Bütün mesele iç dünyamız ile bağlantı kurabilmekmiş. Köklenmemiz gerekiyormuş. Bu ise şehrin hay huyundan uzakta, teknolojiyi ardımıza atarak toprakla bağ kurmakla gerçekleşebilirmiş ancak.
Mecazlarla dolu meseller anlatırdı dedem beni çocukluğumda ormana götürerek. Uyardığı da olurdu. “Başını başka yerde değil kendinden bulacaksın. Dışarıya değil içine bakacaksın. Hakikati dışarıda aramak başını başka yerde aramakla aynı manaya gelir.”

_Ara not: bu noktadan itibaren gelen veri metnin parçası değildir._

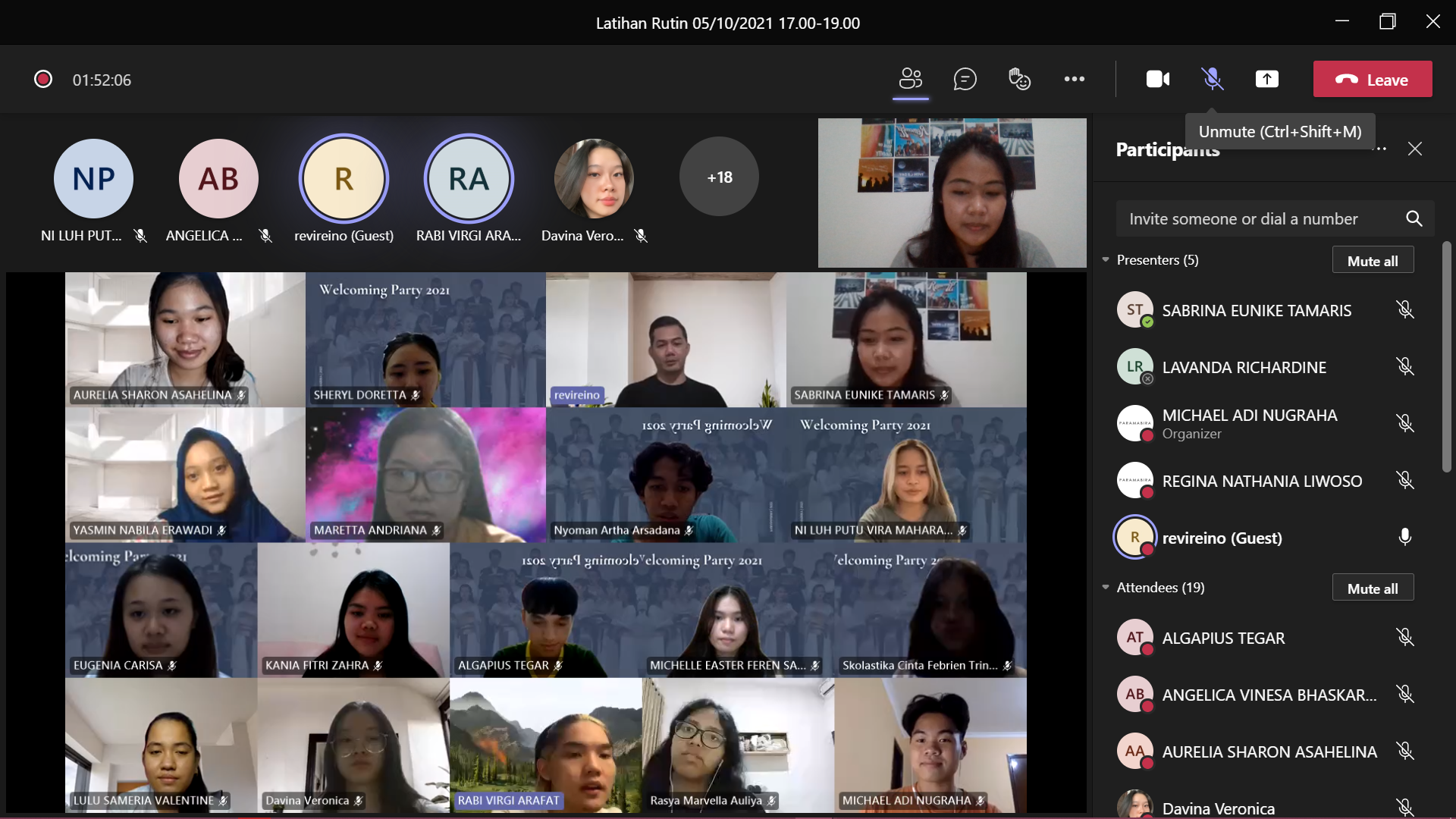The image size is (1456, 819).
Task: Toggle the camera on or off
Action: click(x=1157, y=79)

Bunu hatırladım bu gezinti sırasında. Yine bir defa da geceden sabaha kadar tipiye dönen bir kar yağmıştı. Sabah evin kapısı kapandığından yaba ve küreklerle lazım olan yerlere yollar açmıştık. Öğleye doğru güneş kendisini hissettirerek havaya yumuşayınca dedem yine beni almış dağlarda gezdirmişti. Çıkarken yaptığı tembih ise asla konuşmamam gerektiği yönündeydi. Çığ gelir altında kalabilirmişiz. Tabiata saygı duymalı ve kuralları ihlal etmemeliymişiz. Ülkemizde dün yaşanan çığ faciası yıllar önce yaptığımız bu hatırımı tekrar aktif etti.

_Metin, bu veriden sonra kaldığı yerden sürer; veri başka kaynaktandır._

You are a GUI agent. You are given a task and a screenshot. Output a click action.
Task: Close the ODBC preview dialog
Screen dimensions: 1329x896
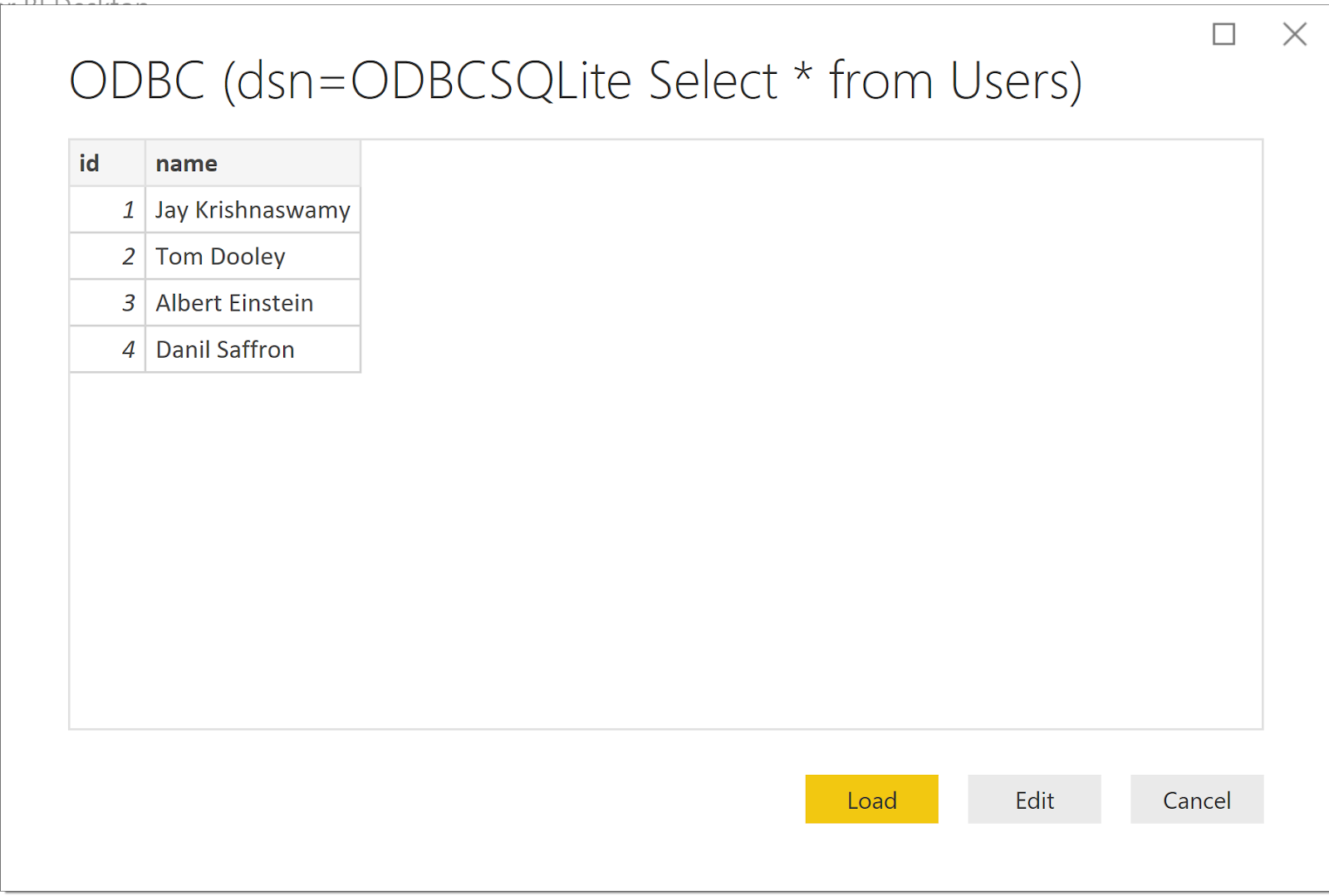coord(1295,35)
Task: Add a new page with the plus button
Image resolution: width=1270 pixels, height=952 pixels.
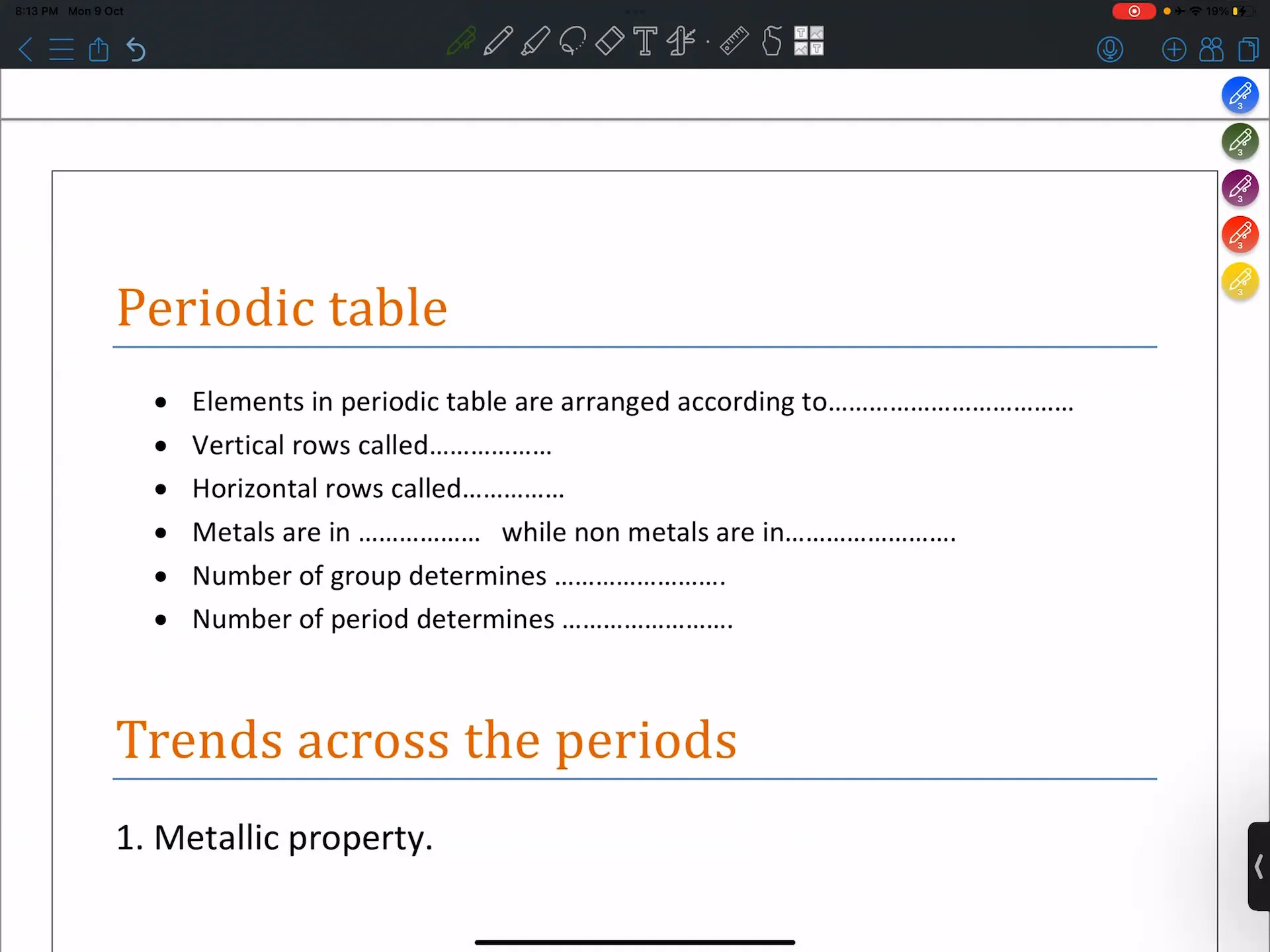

Mesele ciddi, kayıplarımız var, hanelere ateş düştü. Bu sebeple anlatacaklarım iç içe geçmiş olabilir. Bağışlansın.
Arkadaşımın beni ses banyosuna götürmesini anlatıyordum, devam edelim. Bana öğütler vererek epeyce dolaştırdı. Şaşırmadım desem bu doğru olmaz. Gençlik yıllarımdan beri arkadaşlık ederiz bu yönünü ve bu bilgilerle mücehhez olduğunu bilmiyordum. Ayıpladım kendimi.
Uzunca bir dolaşmadan sonra oturduk. Gözlerimizi yumduk. Kendimizi etrafımızdan gelen tabiatın sesine bıraktık. Bu kadar farklı sesi bu dikkatle daha önce dinleme deneyimim olmamıştı. Hep bağıra çağıra veya türküler söyleyerek gezmiştim. Sonucu ne oldu derseniz iyi bir tecrübe oldu. Farklı hisler yaşadım. Ve günün sonunda gerçekten de buna ihtiyacım varmış dedim.

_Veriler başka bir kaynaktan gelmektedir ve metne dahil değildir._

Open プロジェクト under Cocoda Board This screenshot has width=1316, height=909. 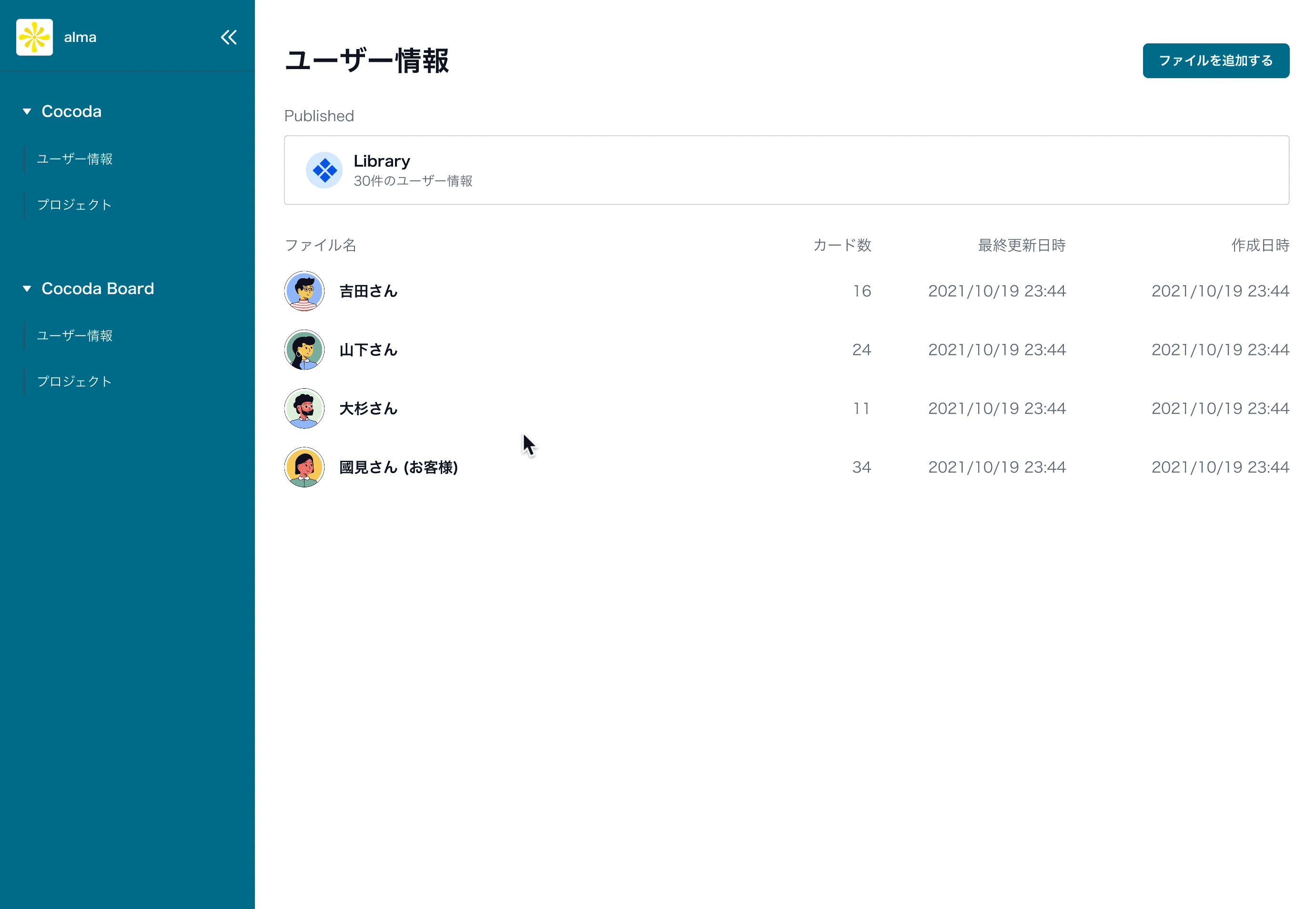point(74,382)
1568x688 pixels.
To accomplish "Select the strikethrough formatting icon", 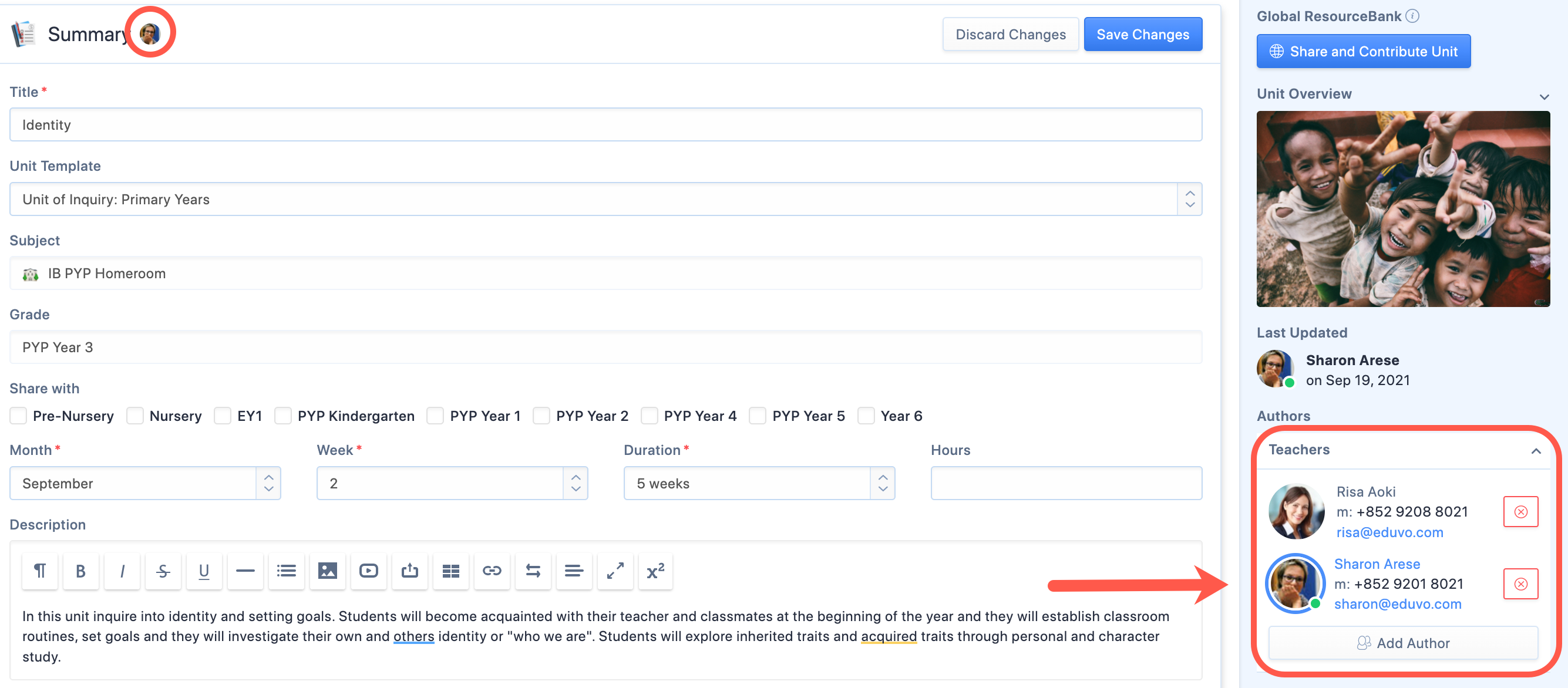I will 163,571.
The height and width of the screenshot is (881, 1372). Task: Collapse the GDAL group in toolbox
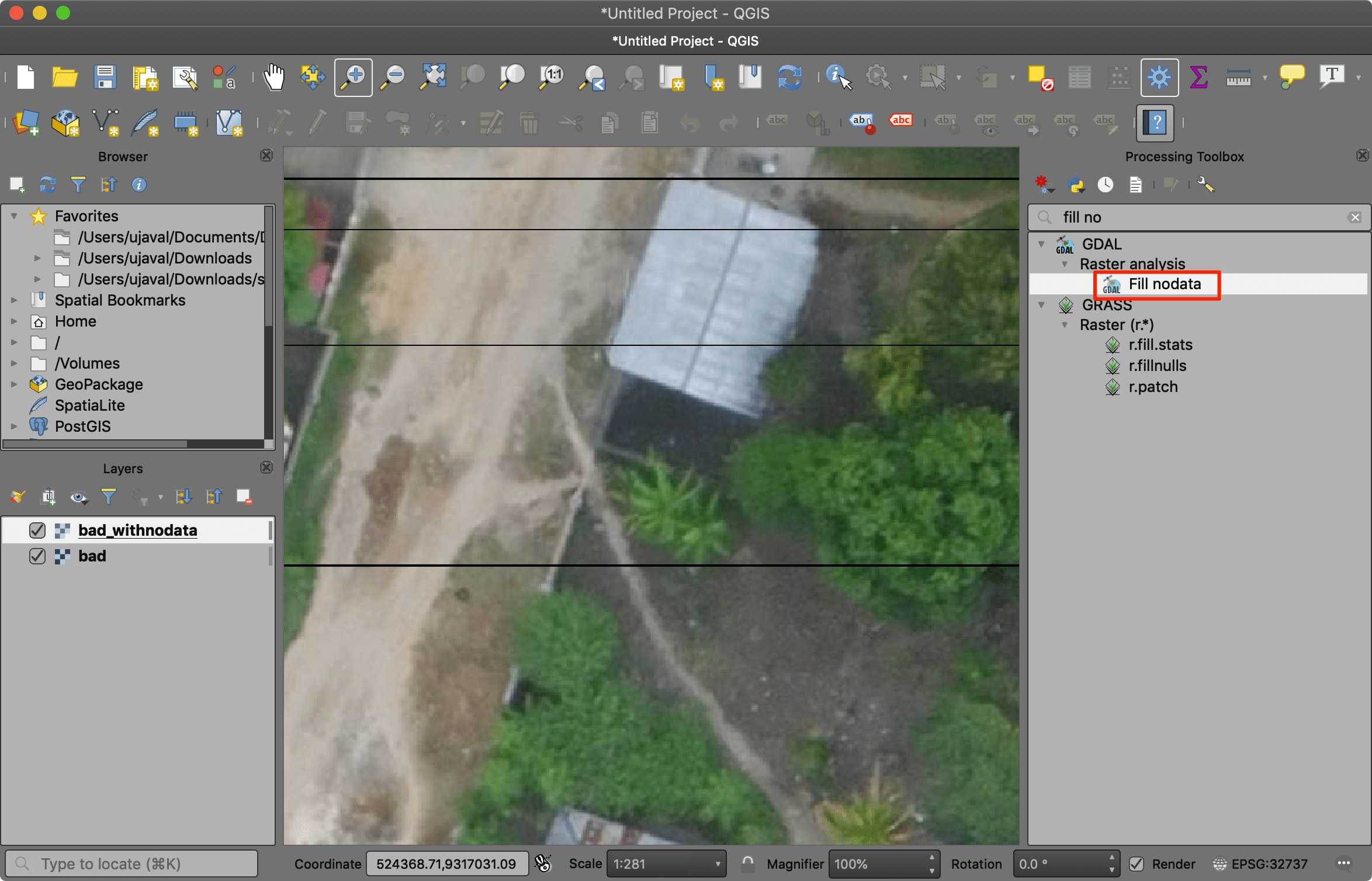[1041, 244]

İyi ki, gelmişim. Çıkardığım dersler oldu.
Zihnim yine dedeme gitti. Yukarıda paylaşmadığım bir cümlesi bomba gidi düştü yüreğime.
“Başka yerde bulduğun baş senin başın olur mu evlat?” demişti. Şimdi kanaat getirdim ki, anlattığı bilinçti.
Aydınlanmış insan olmak, bilincin farkına varmak ve onu sürekli yükseltmek demekti.
Denetim dışı kuralsız davranışlar ancak aklın muhakemeyi kaybetmesi ile ortaya çıkarmış.
Tabiatın haşmetinin farkına varmayanlar kendisini haşmetli sanır.
Eğer bilgeliği öğrenmek istiyorsan bunu dedenin dedesinin dedesinin altında oturup su içtiği gökleri sarmış o yüce ağaçlardan öğrenebilirsin.
Kişisel farkındalığını geliştirmeden evrensel farkındalığa ulaşamazsın.
Bunlarda bu ses banyosu gezisinden öğrendiklerim.